We do agree with Narum that the Bonferroni approach can be highly conservative in some situations of multiple testing correction, especially with dependent data. However, there has also been a growing concern that many studies fail to replicate (Ioannidis 2005; Open Science Collaboration 2015; Nichols et al. 2017; Gelman 2018). In the past, analyses were performed without adequately controlling for the numbers of tests performed (Carp 2012) which resulted in numerous Type I errors but also likely fewer Type II errors. We also agree with Narum that the individual studies should determine the balance between Type I and Type II errors, as there are some situations in many fields where researchers want to limit Type II errors. Examples include situations in conservation genetics where a failure to show a positive effect could direct conservation management strategies that are counter to the survival of a species (Narum 2006). Species in which there is concern over extinction often have smaller populations and lower rates of reproduction (Lynch and Lande 1998) and decisions based on false negatives in some populations could lead to less productive conservation management strategies. Examples in medicine with concerns over false negatives include the presurgical use of functional magnetic resonance imaging to identify eloquent cortex (Durnez et al. 2013). In such cases, a false negative could result in the removal of eloquent cortical regions and thus stringent correction for multiple testing would not be indicated. Thus, in conservation genetics, biology, medicine, and other fields, individual studies may shift the choice of limiting either Type I or Type II errors and providing the rationale for the choice of (or lack of) multiple testing correction should always be provided.
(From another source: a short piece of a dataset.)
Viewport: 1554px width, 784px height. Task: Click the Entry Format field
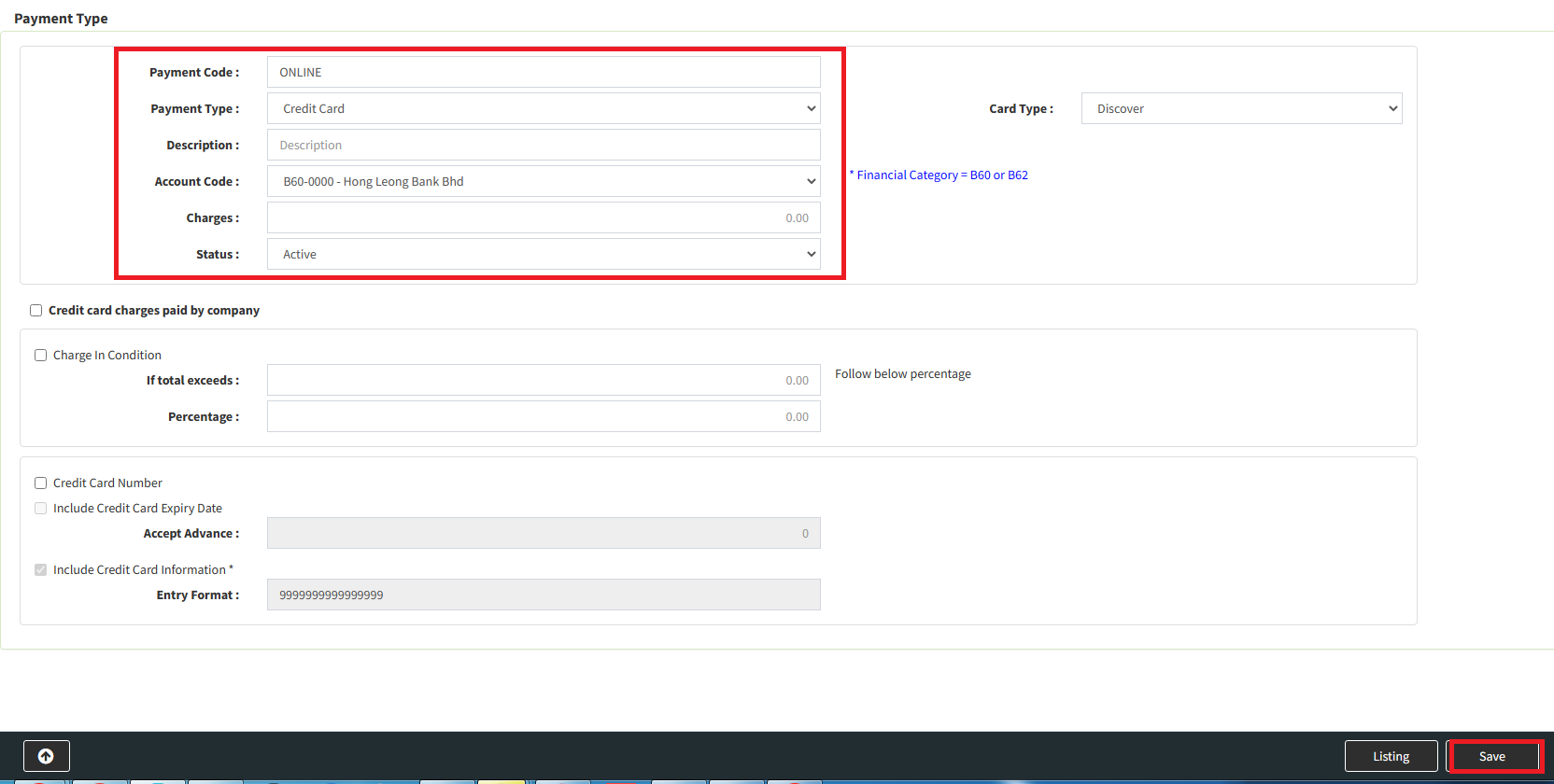[x=544, y=595]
Our attempt to extract vital information to assess the multiple testing correction within each of the 30 most recent articles that cite the Narum (2006) paper highlights the need in the literature for greater transparency regarding the use of multiple testing correction. Over two-thirds of these papers did not provide enough information to replicate the authors approach for multiple testing correction nor to compare the different methods. Further, a minority of these papers presented effect sizes or confidence intervals for their findings, and omission of these data been shown to be a problem in many fields of science (Chavalarias et al. 2016). None of the authors described using statistical software packages, (i.e. R or SAS) to calculate the BY-FDR, which, if performed correctly, would have resulted in an accurate calculation of multiple testing correction. It is likely that the BY-mis approach, which provides a single critical p-value and is trivial to calculate, was easier than the use of statistical software. There is currently discussions regarding moving away from the use of the p ≤ 0.05 approach (American Statistical Association 2016), we would recommend that if p-values are presented, they should always be the full, unadjusted p-value and should be accompanied by effect sizes or confidence intervals. Effect sizes or confidence intervals provide greater details regarding hypothesis testing compared to p-values (Smith 2018) and will enhance replication, as studies evaluating small effects in the wake of considerable noise are likely false positives (Gelman 2018), considering a system rewarded by positive findings.

In summary, so long as p-values remain one of the top methods of choice to report statistical results, we agree with the Narum (2006) that researchers should carefully consider the different tests for multiple testing correction and should make a priori decisions based on Type I and Type II errors within their specific study. Further, we provide an overview of FWE and FDR correction approaches and several simulations to show both type I and type II errors. We point out an error in Narum’s (2006) paper describing the BY approach and show that the BY-mis does not adequately control for FDR when used for multiple testing correction. Finally, we recommend that authors be transparent in reporting the number of tests, the number of clusters of tests, and method used when performing multiple testing correction. Authors should also present effect sizes or confidence intervals is also key.